Les prévisions de trafics. Le tunnel transfrontalier aura une capacité fret maximale de 40 Mt/an et permettra de faire circuler, à terme, jusqu’à 344 trains fret et voyageurs par jour. Il doit rendre possible le report sur le rail d’au moins un tiers des trois millions de poids lourds qui franchissent chaque année la frontière franco-italienne.

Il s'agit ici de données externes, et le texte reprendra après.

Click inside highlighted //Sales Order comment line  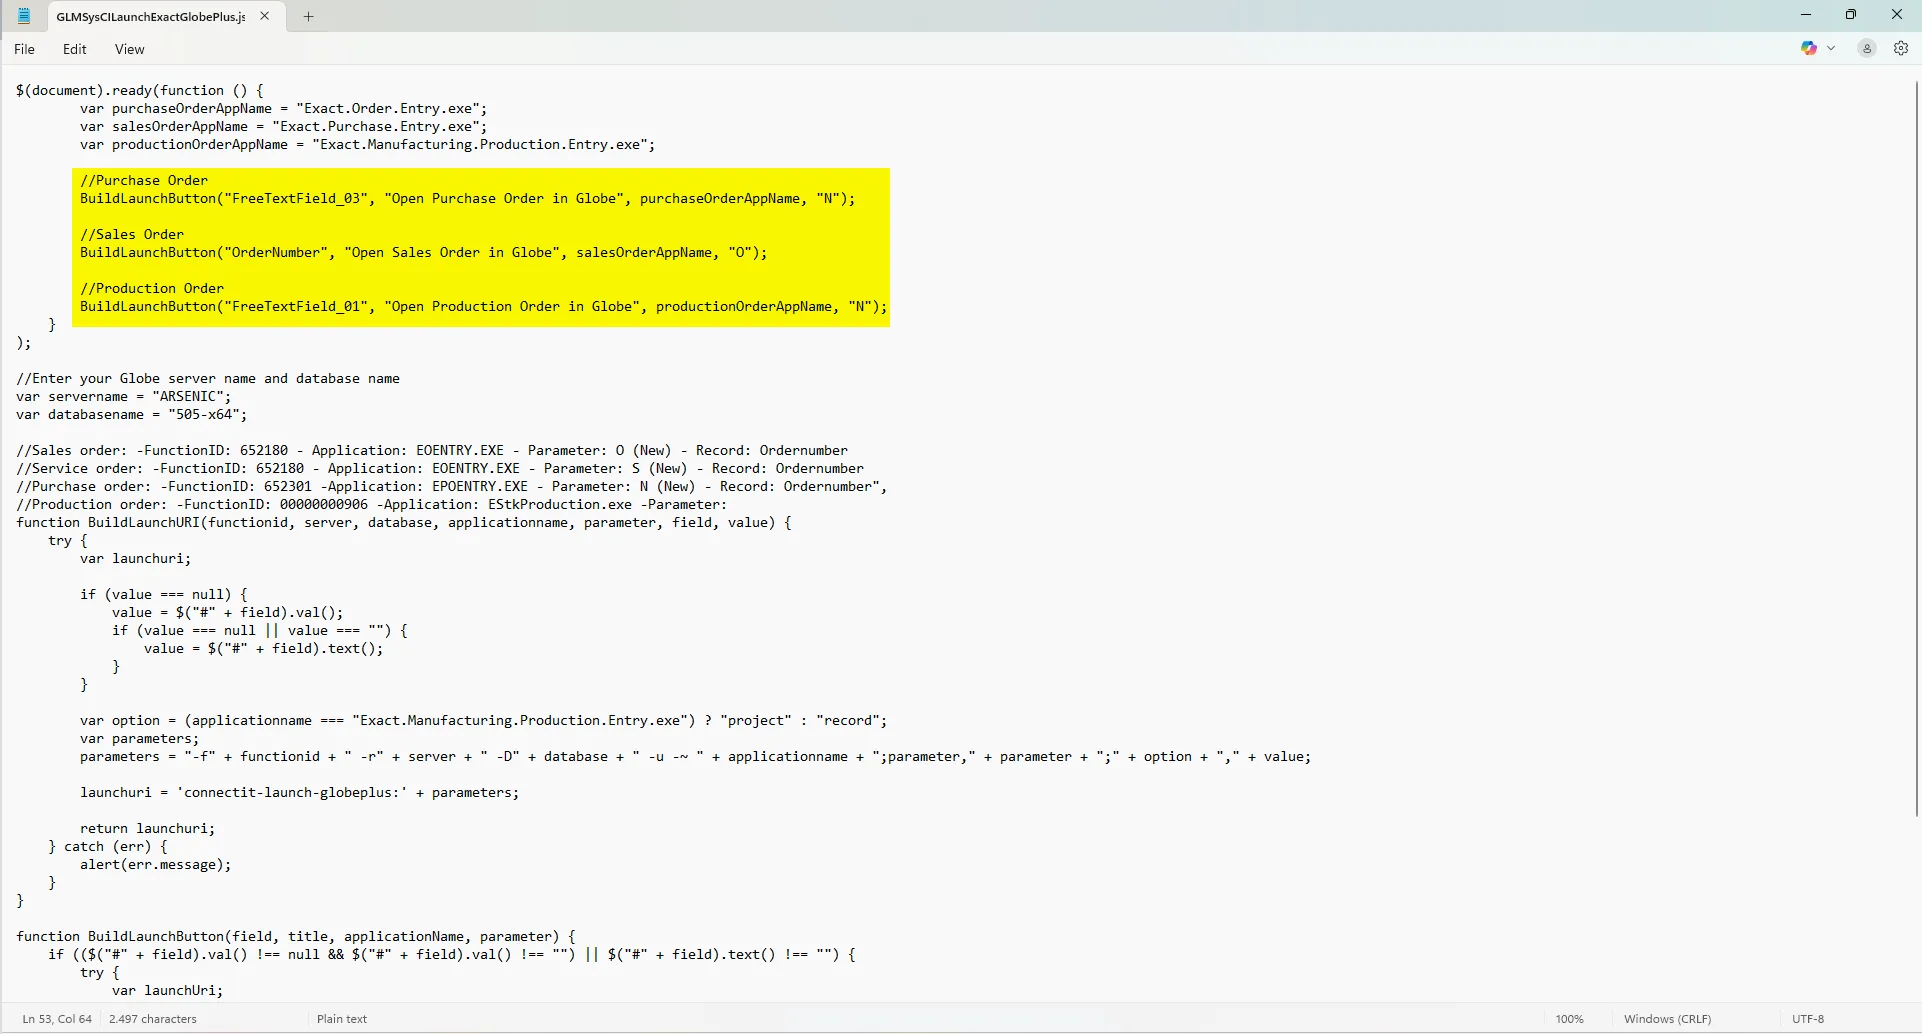pyautogui.click(x=132, y=235)
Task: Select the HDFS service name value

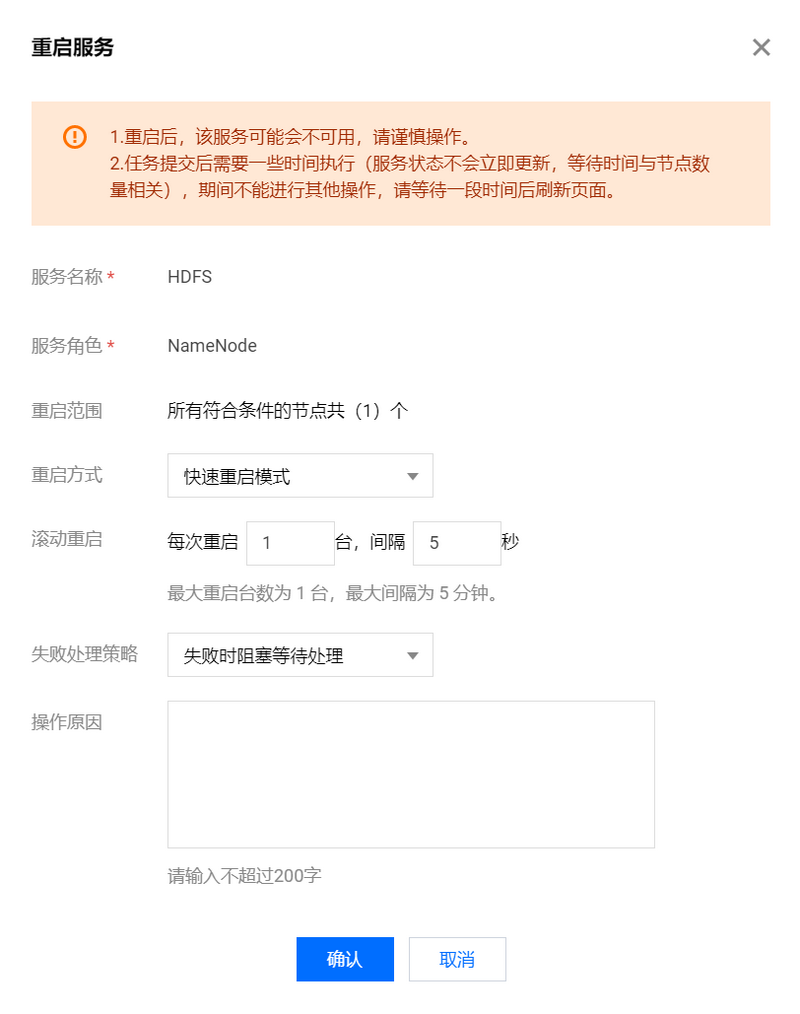Action: (x=189, y=277)
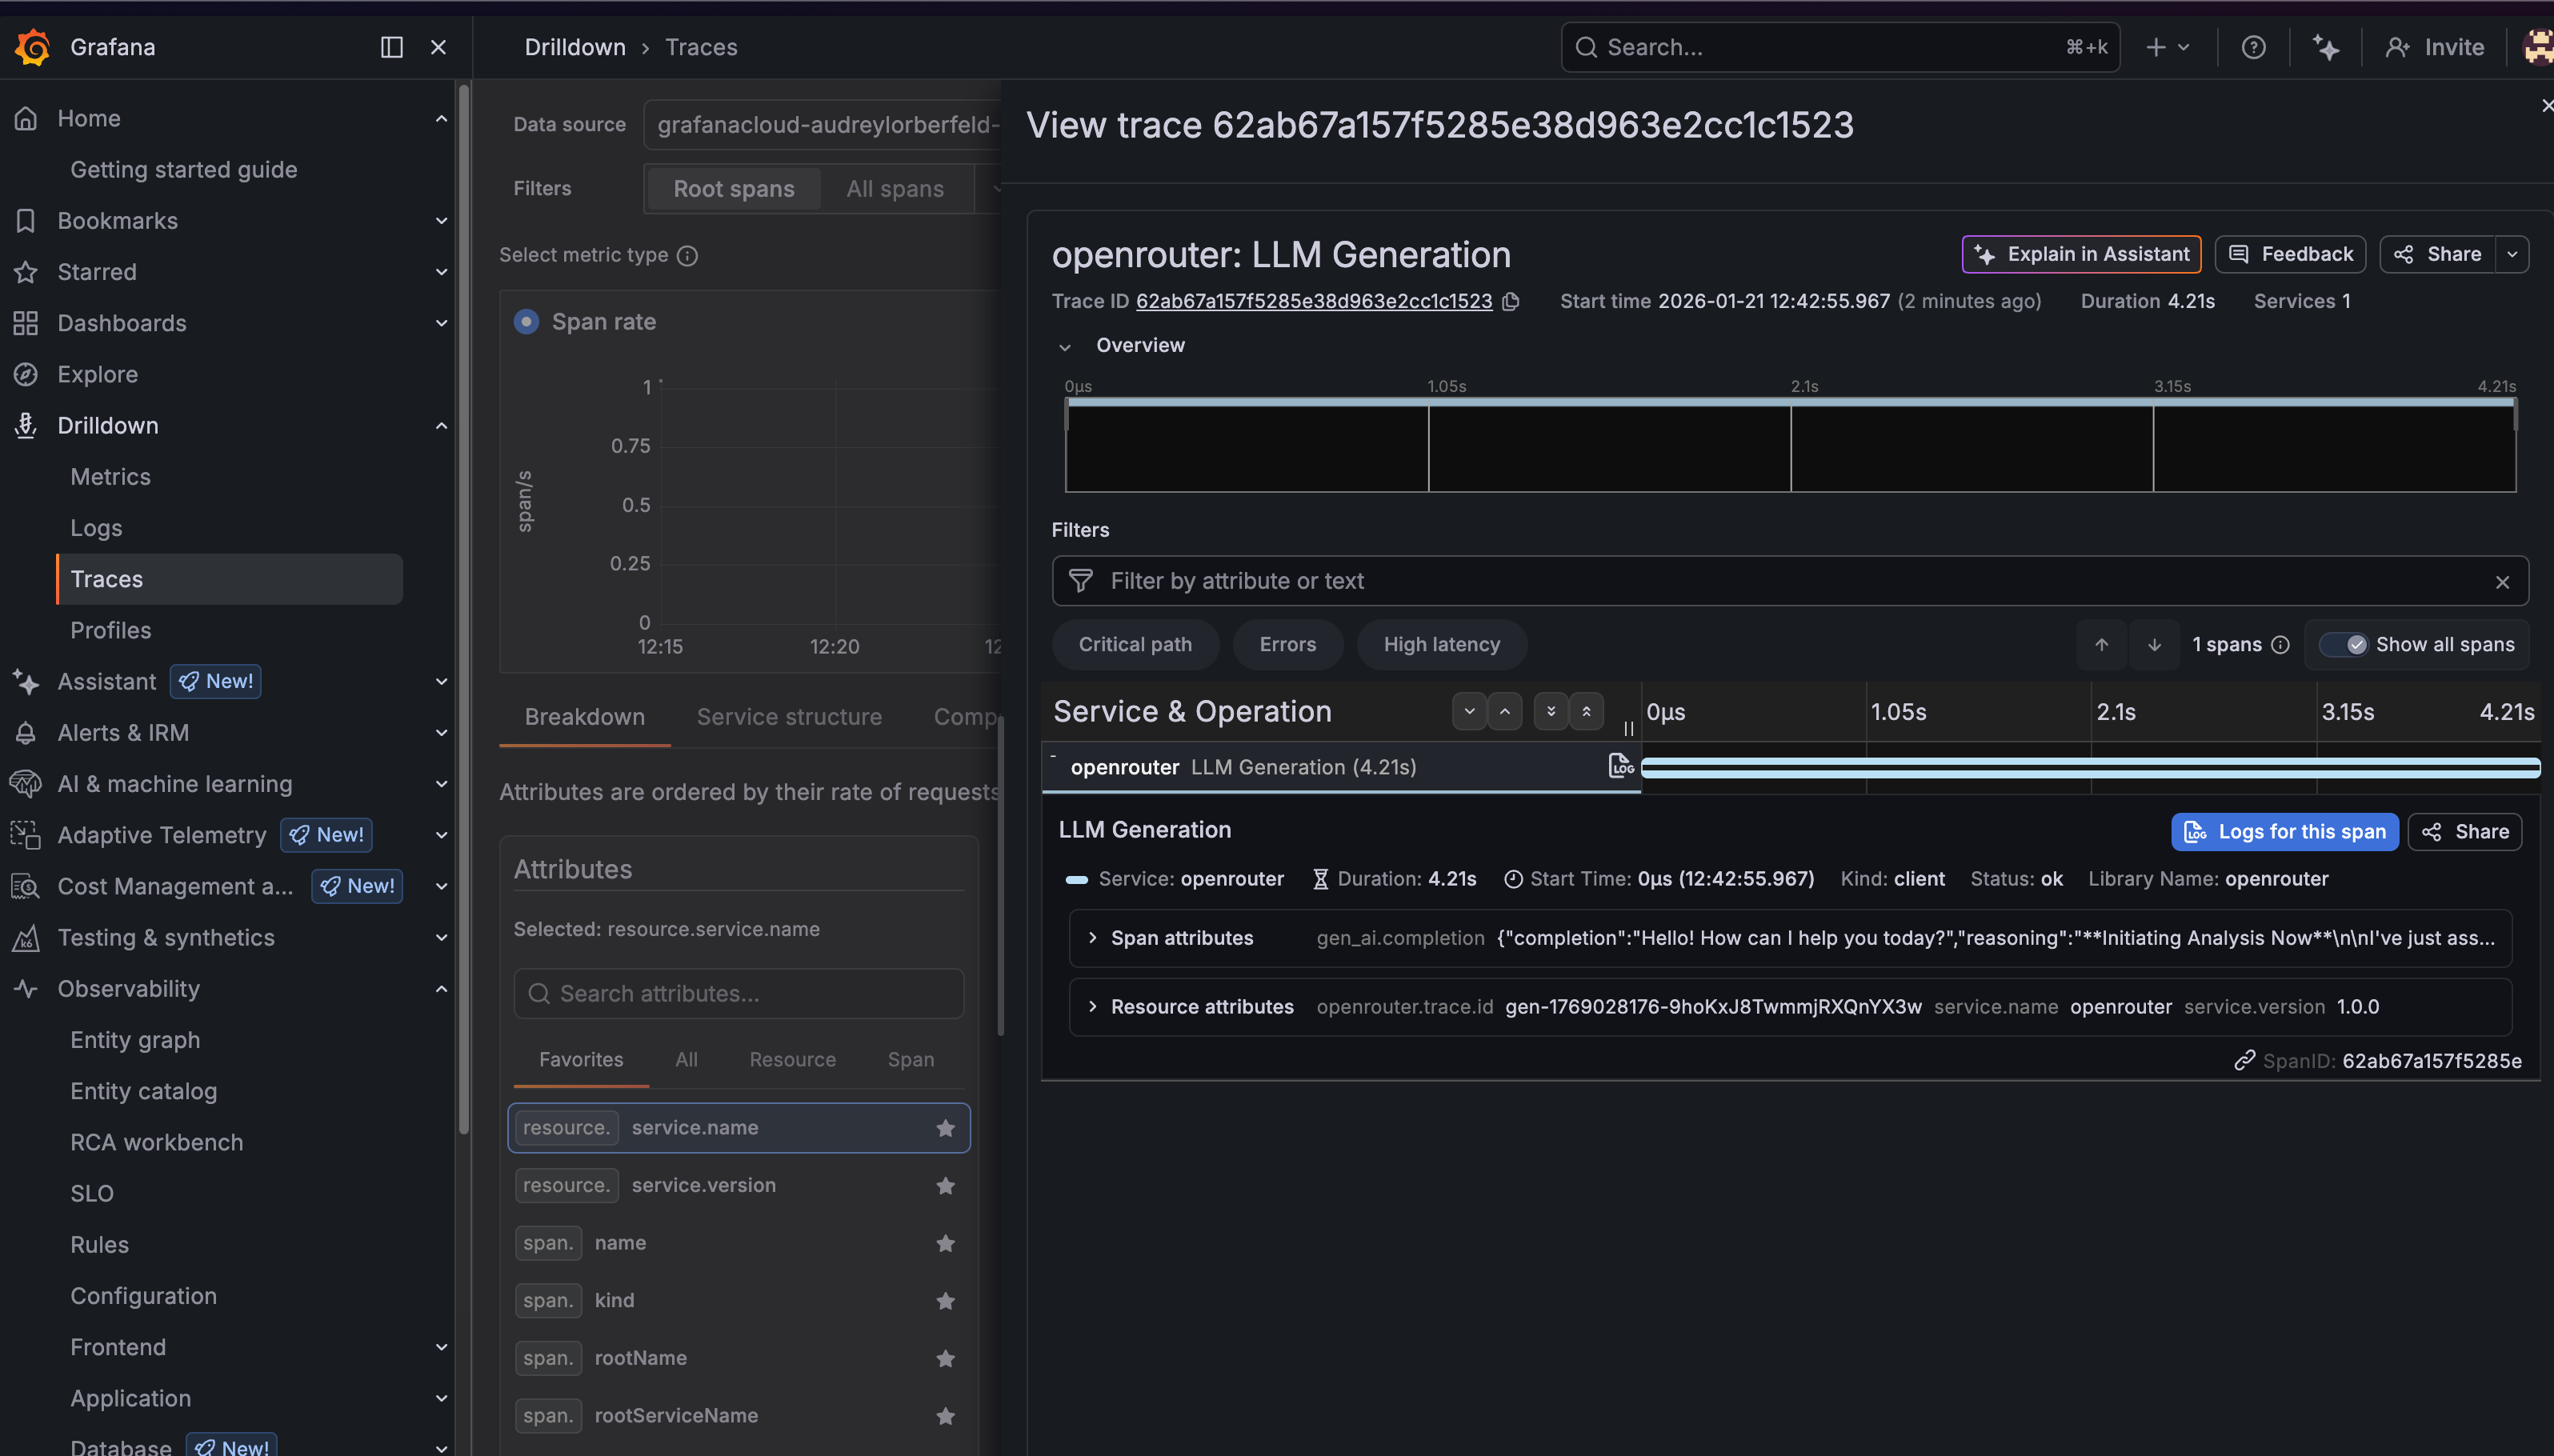Image resolution: width=2554 pixels, height=1456 pixels.
Task: Click the Explain in Assistant button
Action: click(2080, 254)
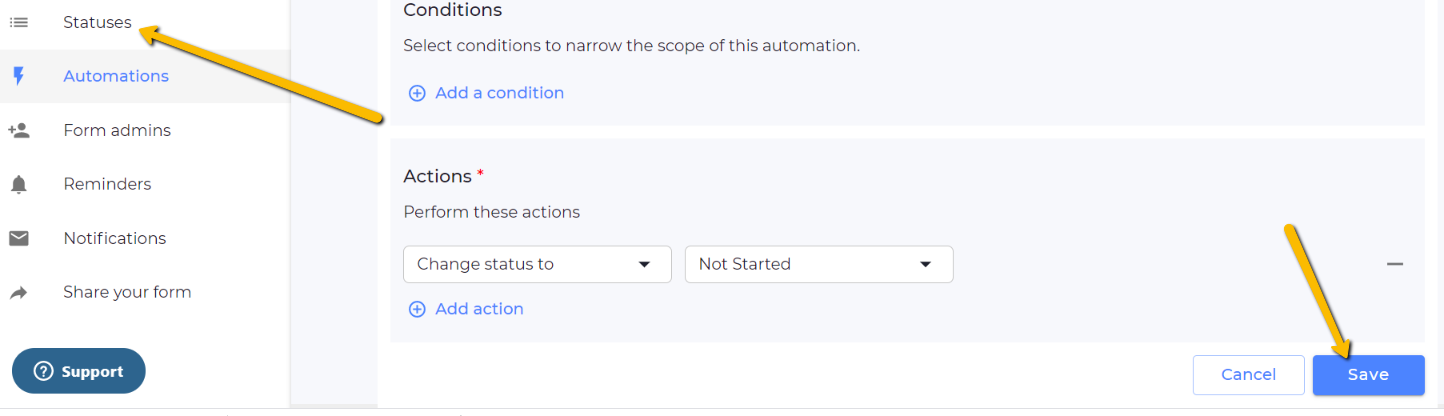This screenshot has height=416, width=1444.
Task: Click the plus icon beside Add action
Action: [x=417, y=309]
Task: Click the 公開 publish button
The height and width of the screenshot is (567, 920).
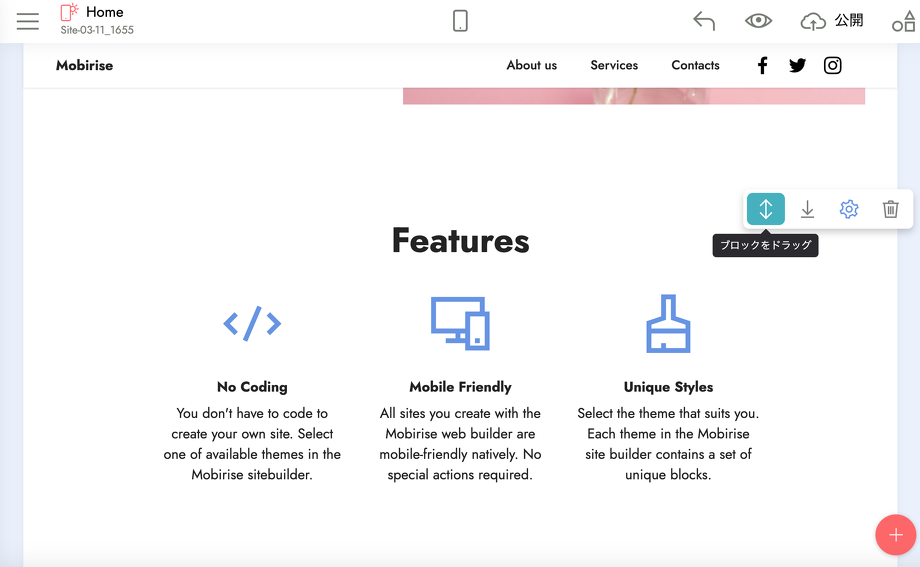Action: pos(832,21)
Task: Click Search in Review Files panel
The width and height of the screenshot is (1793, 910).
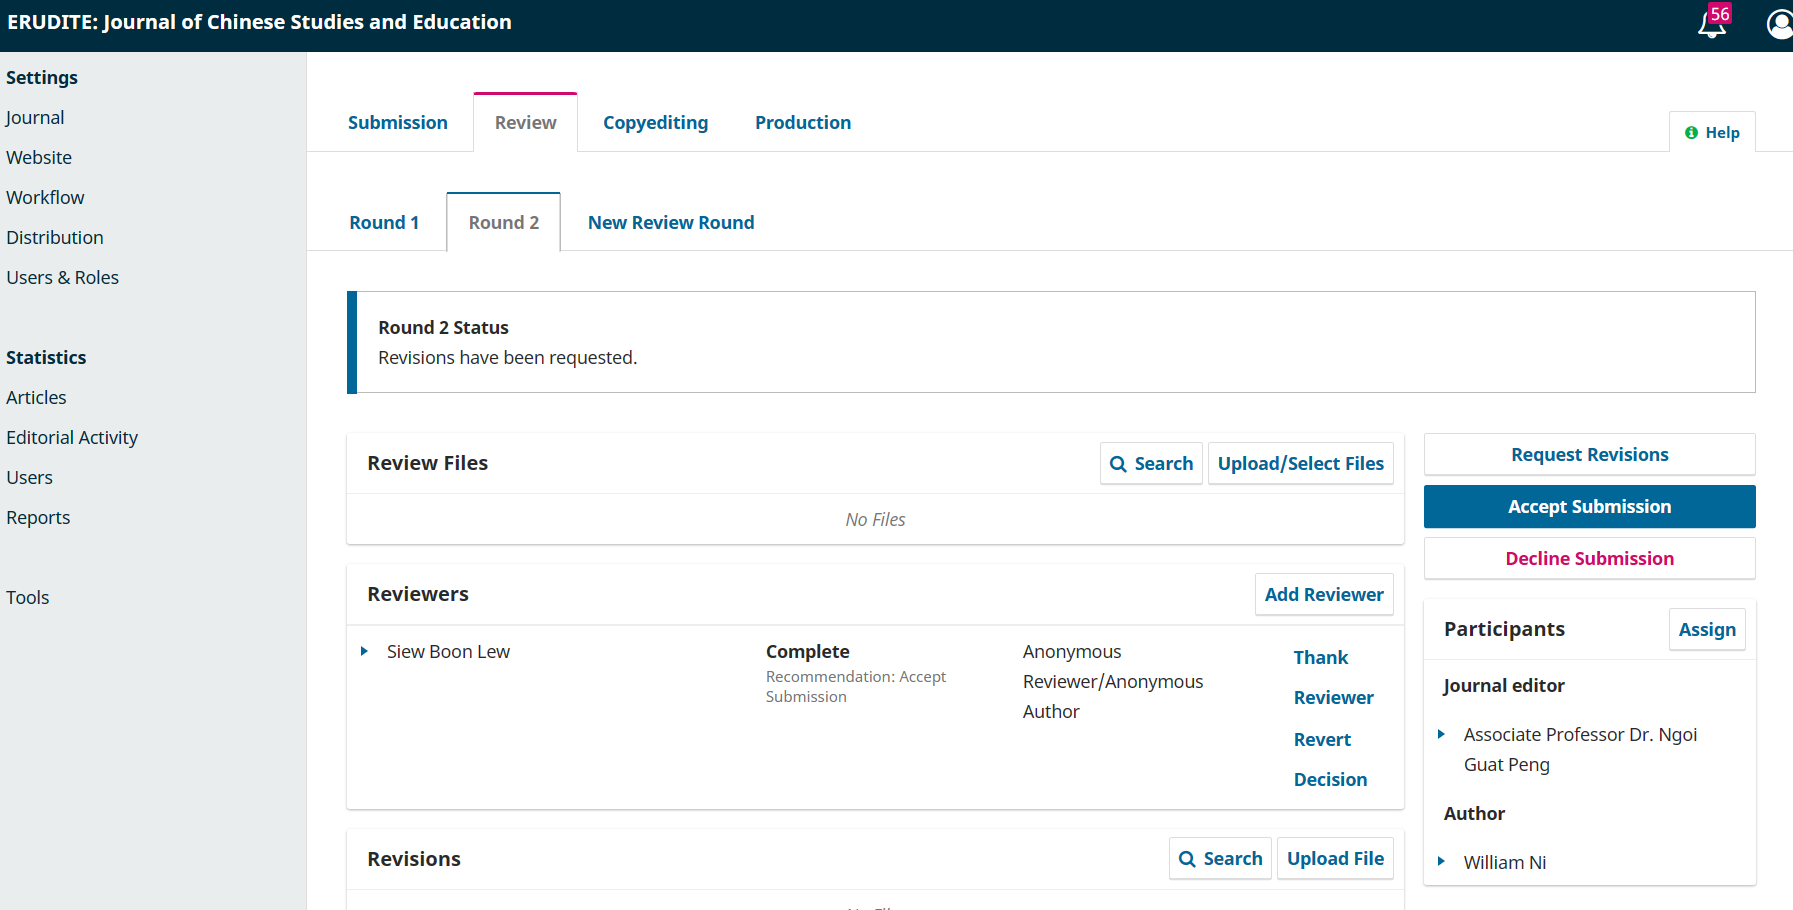Action: click(1151, 464)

Une avancée du projet a eu lieu le 31 août. L’éboulement en vallée de Maurienne le 27 août et ses conséquences sur les trafics routiers et ferroviaires entre les deux pays ont éclipsé une annonce du maître d’ouvrage TELT faite le 31 août. Les entreprises attributaires des marchés relatifs au percement de la partie italienne de l’infrastructure ont été désignés. Le groupe français Spie Batignolles -présent depuis longtemps sur le chantier côté français- et les entreprises italiennes Itinera et Ghella, ont ainsi été chargés du creusement des deux tubes de 13 km côté italien pour un montant de 1,1 milliard d’euros. Deux tunneliers et 700 personnes seront mobilisés pour percer la montagne.